Shiro Kawai <xxxxxx@gmail.com> schrieb am Di., 17. Okt. 2017 um 20:00 Uhr:

I only know Python's generator as such that it is created by a generator function (a function that has yield expr in it), and itself is a generator object.

That's certainly the better terminology. When I used the term "generator" I was talking about a generator object like the one returned from invoking a generator function.

Since it is an object I see it can have more than one code paths, but I'm unfamiliar with its usage than the trivial tasks (generating one value at at time via next method). Could you point some references to see advanced generator usages? Or, could you show an idea that how the API would look if we integrate generators and accumulators in Scheme?

Sure. Let us start with the following simple generator function:

def f1():

yield 1

yield 2

yield 3

The object returned by f() is a generator object, say g. Then you can invoke next(g), next(g), next(g), which yields the values 1, 2, 3. The fourth invokation of next(g) raises a StopIteration signalling that the generator object is exhausted (I have called this way of return a second code path).

The SRFI 158 equivalent is clear:

(define (f1)

(make-coroutine-generator

(lambda (yield)

(yield 1)

(yield 2)

(yield 3))))

The only difference is that the Scheme version signals the end of the generated sequence by using a special sentinel object (the eof object) instead of raising an exception.

Now let's extend the Python version:

def f2():

yield 1

yield 2

yield 3

return 0

Generator objects created by this generator function differ from generator objects returned by f1 in that the StopIteration raised at the end carries the value 0 as a payload. SRFI 158 does not yet allow this, but it could be added easily by attaching a payload to eof objects (implementing this portable would mean to redefine eof-object? in the standard library).

In order to be precise, I should mention that there is a third way how a generator object in Python can yield a value to the caller, namely by throwing exceptions:

def f3():

yield 1

yield 2

yield 3

raise e

But this is nothing that we can't do in Scheme. (In fact, we can do more in Scheme because we can capture any continuations.)

Dually, there are several ways to feed values into a Python generator object:

def f4():

x = yield 1

yield x

Let g be the generator object returned by invoking f4. Invoking next(g) yields 1 and execution of the generator is halted at the first yield expression. Invoking g.send(2) afterwards feeds the value 2 into the generator, assigns that value to x and finally yields it. Any further invocation of next(g) or g.send(...) will cause a StopIteration.

There is another way to feed information into the generator by invoking g.close(). In that case, a GeneratorExit exception is raised at the suspended expression of the generator. The generator may or may not handle the exception, but it must not yield values after the exception was raised. As g.close() does not return a value, it is not usable for accumulators, but it can be used to clean up state in generators that have not yet been exhausted (but are not needed anymore). I think such a functionality is yet missing with SRFI 158 generators, namely stopping them prematurely to clean up state and free used resources.

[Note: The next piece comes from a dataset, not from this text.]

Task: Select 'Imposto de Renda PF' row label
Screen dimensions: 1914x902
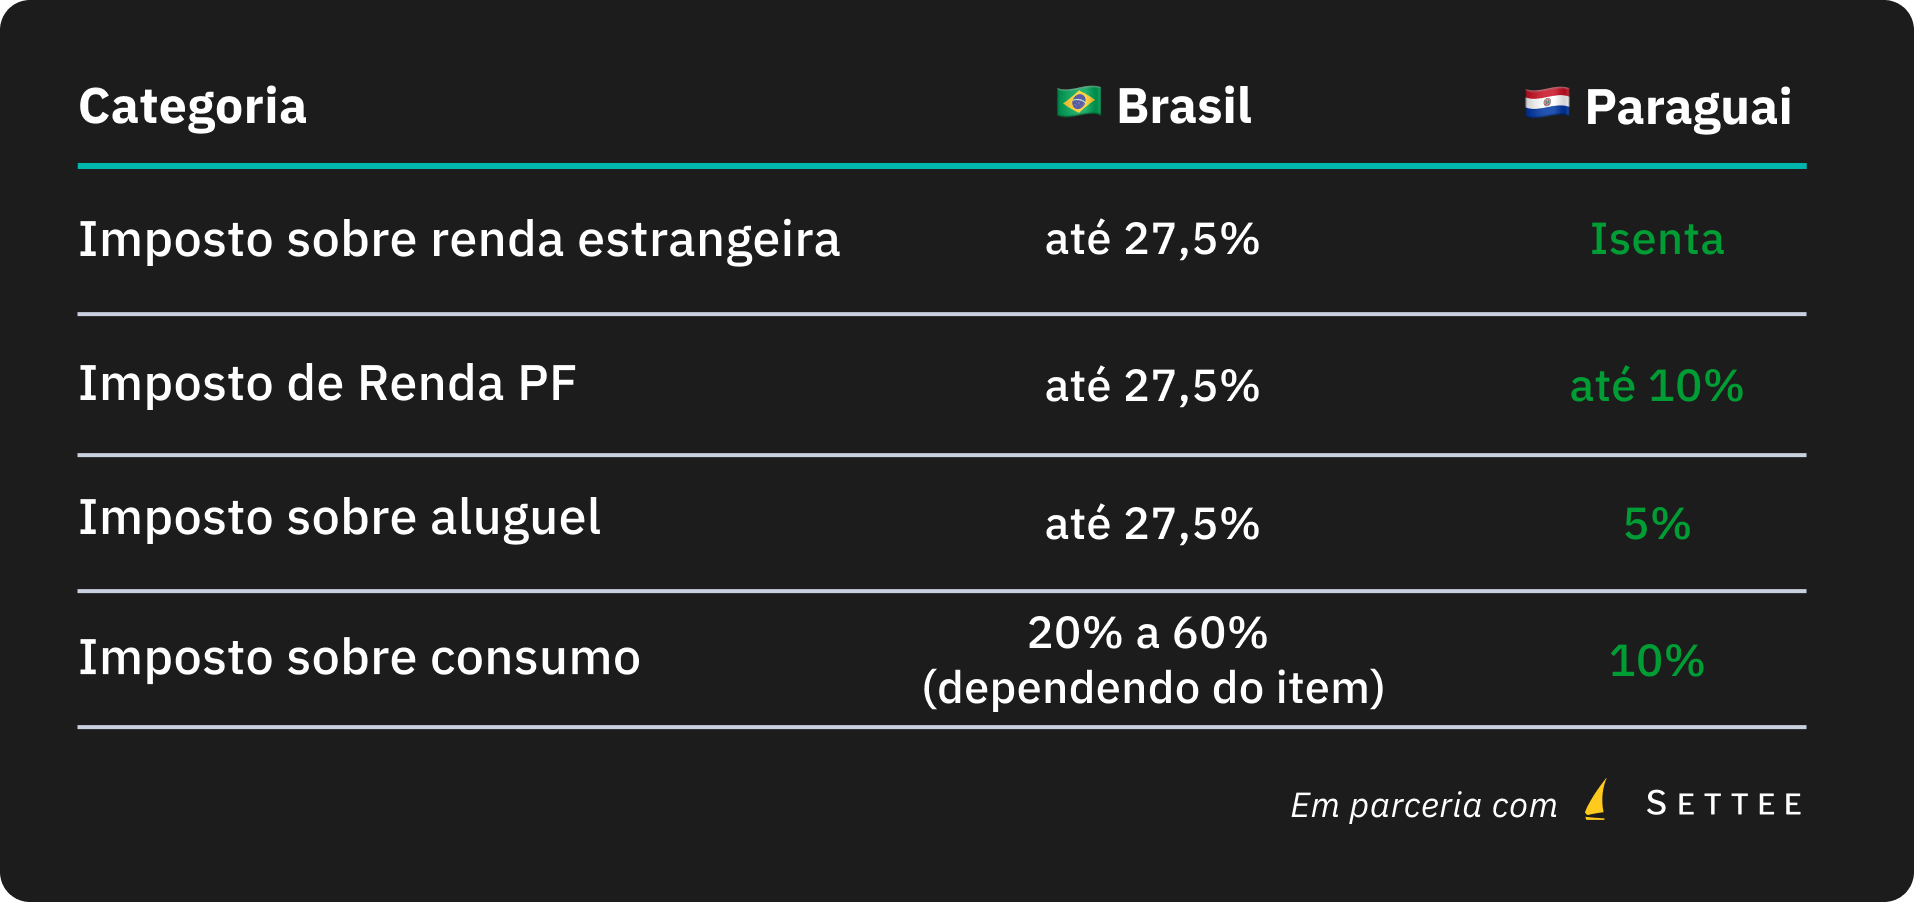Action: click(x=327, y=384)

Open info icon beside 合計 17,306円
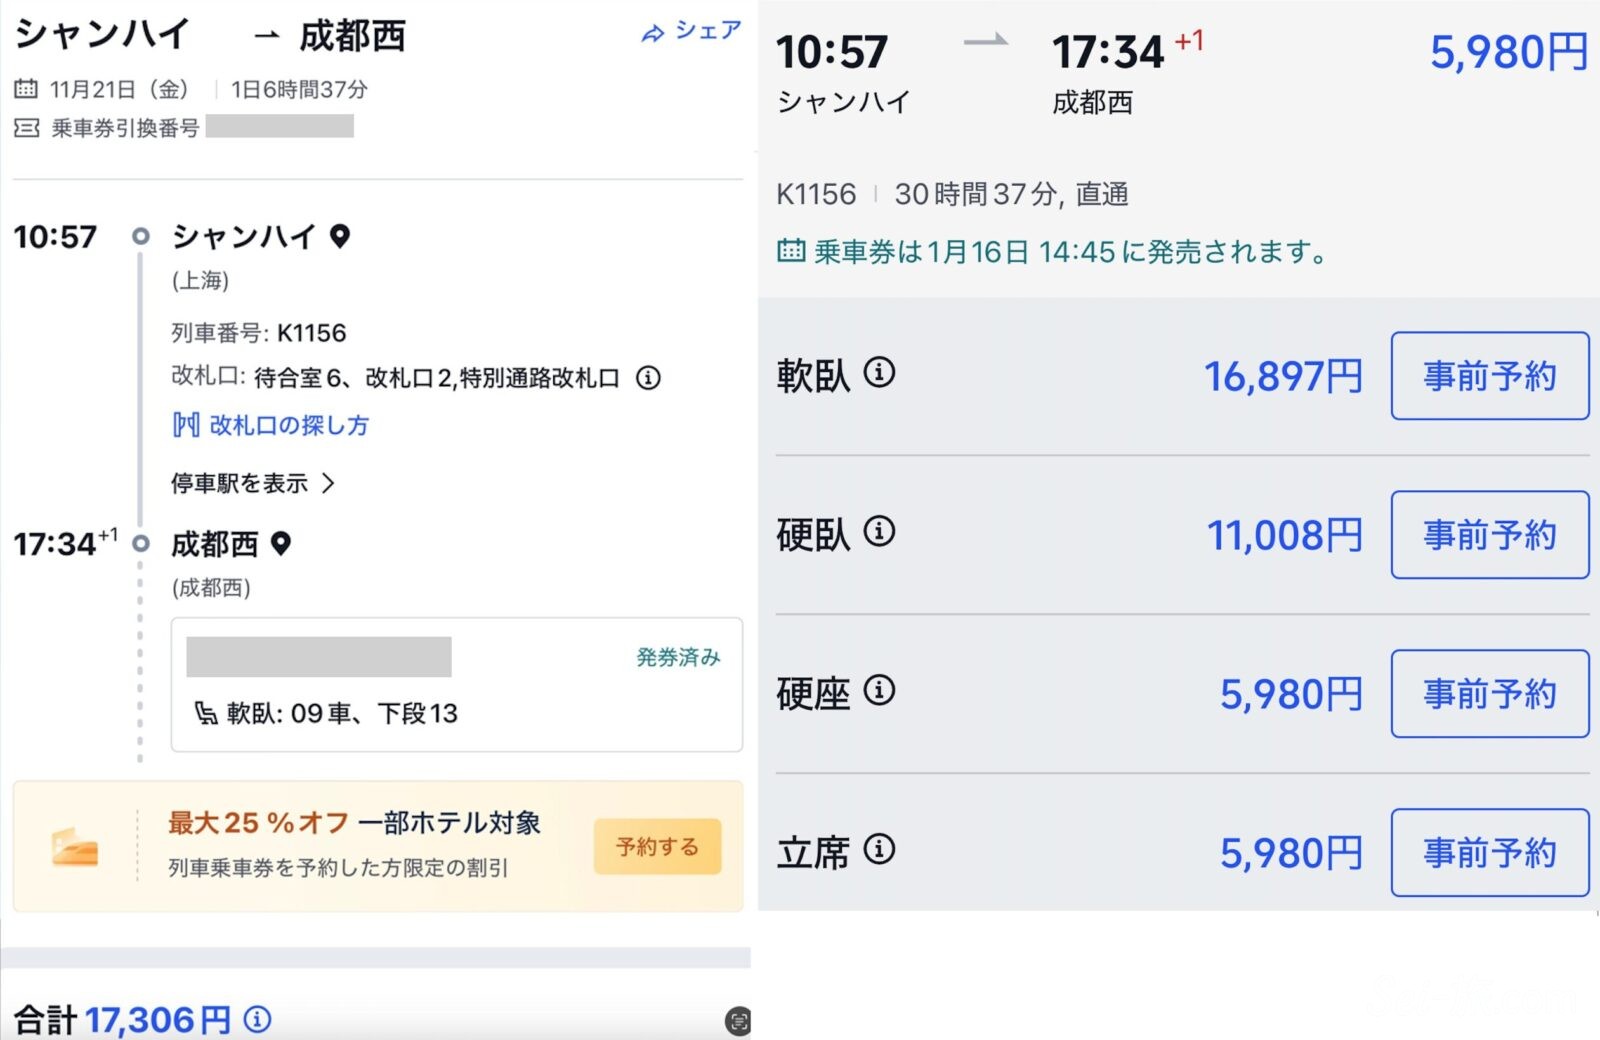(258, 1019)
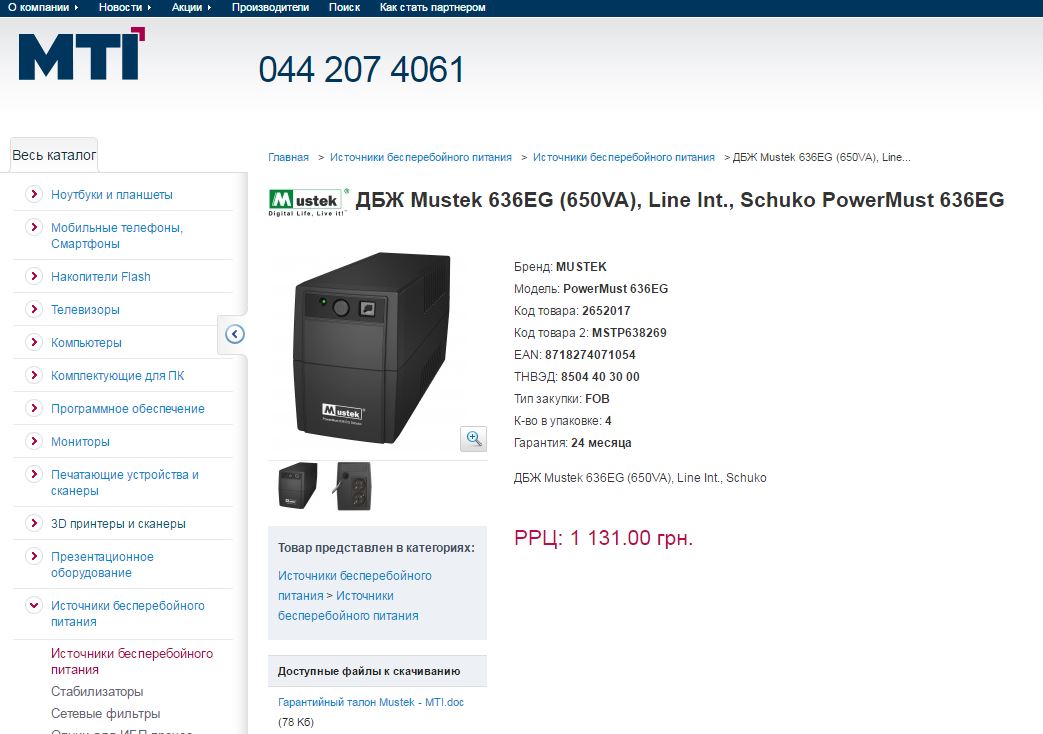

Finally, one can invoke g.throw(exc, value), which raises the an exception of type exc and payload value inside the generator. The generator can handle this and yield or return a value, which will become the return value of the invokation of throw (a StopIteration in case of return vs yield).

Now, this allows us to implement accumulators, say:

def sum():

i = 0

while True:

try:

i += yield None

except MyExcepti

return i

Let c be the result of sum(). It is a generator object suitable for summing (an accumulator in SRFI 158's terminology). Calling next(c) lets the generator proceed to the first yield. Afterwards, we can do c.send(1), c.send(2), c.send(3), and finally c.throw(MyException, None). This in turn raises a StopIteration exception whose value will be 6.

There is even more to know about Python's generators, like the "yield from" from PEP 380 (see https://docs.python.org/3/whatsnew/3.3.html#pep-380-syntax-for-delegating-to-a-subgenerator), and it is probably better to take a look at that document before I try to explain it.

How can all this be applied to the generator protocol of SRFI 158? First of all, an exhausted generator has to be able to return a non-trivial value. This can be done by adding a payload to eof objects. The beauty of this approach is that it is compatible with SRFI 121. Secondly, generators should be able to receive values. This can be implemented by allowing to call a generator that wants to accept values with one argument. E.g. if g is a generator (object), then the expression (g) is equivalent to Python's next(g), and the expression (g v) is equivalent to Python's g.send(v). The Scheme equivalent of stopping or closing a generator would then be to feed the eof object (possibly with a payload) into the generator. In that way, a SRFI 158 accumulator will just be a special type of generator with one exception: As a (generalized) generator the accumulator would return its final result packed into an eof object while the current protocol for SRFI 158 accumulators returns the bare value.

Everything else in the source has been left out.